Relativistic effect

from Wikipedia, the free encyclopedia

As a relativistic effect in is physics a phenomenon called then, if it is not already in the classical physics , but only by the theory of relativity can be adequately described.

In a more specific sense, the term is used in physical chemistry for the properties of heavy elements that can only be explained through the application of relativistic quantum mechanics . This article is limited to this.

Relativistic effects in the atom

With higher atomic number rises electrostatic attractive force of the nucleus on the electrons. The electrons of the inner shells reach speeds close to the speed of light (e.g. in the Oganesson up to 86% of the speed of light). As a result, the non-relativistic formula for the kinetic energy is no longer valid. The application of the special theory of relativity leads to a contraction of the s orbitals (and some p orbitals). As a result, the electrons shield the nuclear charge better and the energy levels of the other orbitals are raised.

A prime example of this is the striking color difference between silver and gold . But the liquid aggregate state of mercury can also be explained by the relativistic effect.

One consequence of the relativistic effect is that the assignment of artificial chemical elements (with a high atomic number) to the groups of the periodic table becomes uncertain. For example, it was discussed whether Copernicium possesses noble gas properties.

The relativistic effect also explains the “inert electron pair effect ” ( inert pair effect ), i. H. it explains why the outermost electron pair in the valence s orbital is apparently inert .

Theoretical consideration

Mathematically, one has to replace the non-relativistic Hamilton operator with a relativistic one. With atoms, this works relatively well with the Dirac equation instead of the Schrödinger equation . For the lighter elements, terms such as the Breit correction for the electron-electron interaction and the quantum electrodynamics (QED) of vacuum polarization and vacuum fluctuation predominate . From about the ordinal number 50, the latter term no longer plays a role, since the vacuum polarization and the vacuum fluctuation assume almost the same values.

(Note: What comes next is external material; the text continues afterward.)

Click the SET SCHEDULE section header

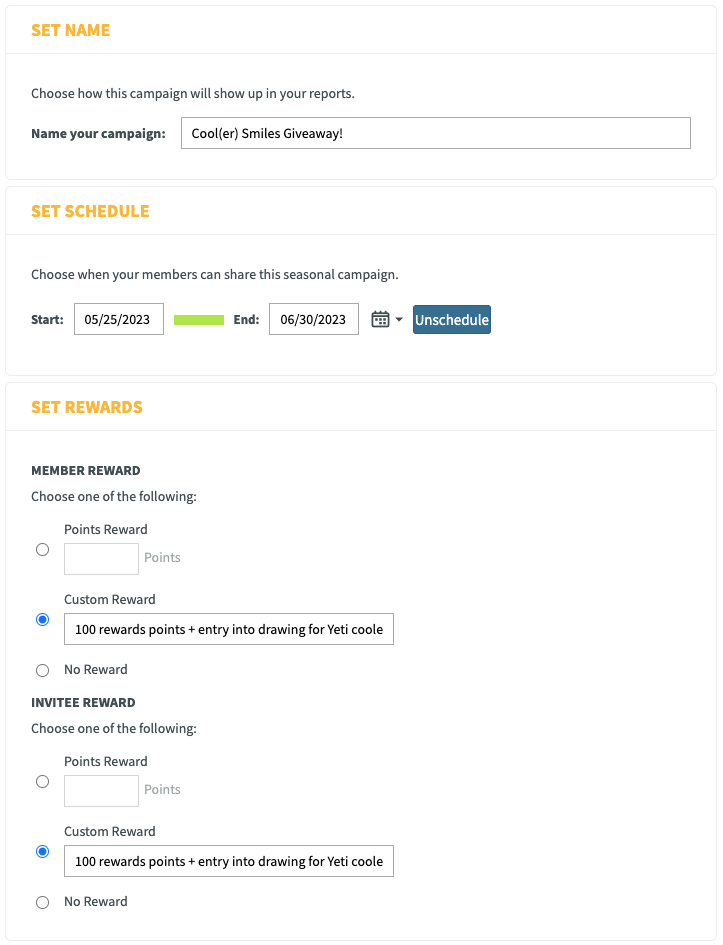[x=90, y=212]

Within a group of the periodic table, the term for relativistic effects increases and in the 6th period reaches a size that can no longer be neglected. Therefore, they must be taken into account for elements from cesium (ordinal number 55).

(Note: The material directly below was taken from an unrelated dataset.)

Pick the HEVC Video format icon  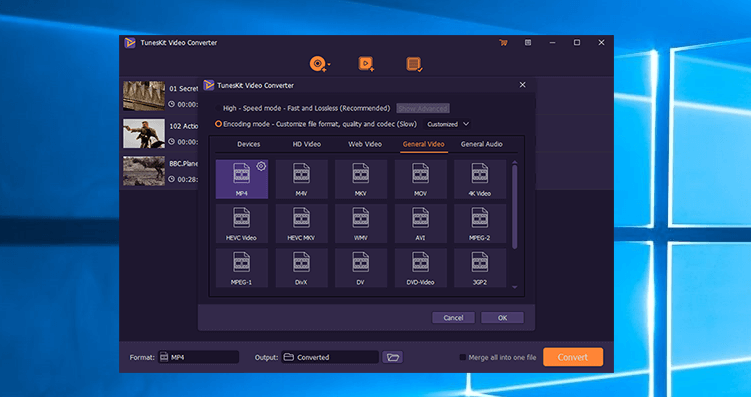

With the elements of the 5th period of the periodic table, the lanthanide contraction plays a crucial role in describing the behavior. According to this, however, the s and d energy levels of silver and gold should be about the same. However, a contraction of the 6s and an expansion of the 5d level is observed in gold. In the case of Copernicium (atomic number 112) this effect is even more pronounced; possibly the difference in level between the 6d and 7p electrons is so great that Copernicium has the character of a noble gas.

Further examples

In the non-relativistic case, the 5d and 6s energy levels of silver and gold would be similar. However, due to the relativistic effect, the 6s levels are contracted and the 5d levels are expanded. An energy difference is created which corresponds to the wavelength of blue light (blue light is absorbed , what remains is the familiar golden yellow color). At the same time, the bond lengths in gold compounds are shortened (by approx. 20 pm for the gold dimer ). In the case of the element Roentgenium , this effect is probably even more pronounced.

The tendency of heavy elements to form oxides does not follow the expected properties. Thus, PbO most stable oxygen compound of the lead , whereas silicon , germanium and tin stable Dioxide the form Me O 2 form. According to theoretical estimates, a large part of the electrical voltage applied to the poles of the lead-acid battery is also due to relativity. Likewise, no stable bismuth (V) oxide is known, but phosphorus , arsenic and antimony are known.

literature

  • Pekka Pyykkö : Relativistic theory of atoms and molecules. A bibliography 1916-1985, Lecture Notes in Chemistry, No. 41, 389 p. Springer-Verlag, Berlin-Heidelberg-New York (1986). ISBN 3-540-17167-3 .
  • Pekka Pyykkö: Relativistic Effects in Chemistry: More Common Than You Thought . In: Annual Review of Physical Chemistry, Vol. 63: 45-64. doi : 10.1146 / annurev-physchem-032511-143755

Web links

Individual evidence

  1. Cracks in the Periodic Table, Eric Scerri Cracks in the Periodic Table, Eric Scerri , Spectrum of Science Issue 8/14, page 78 ff.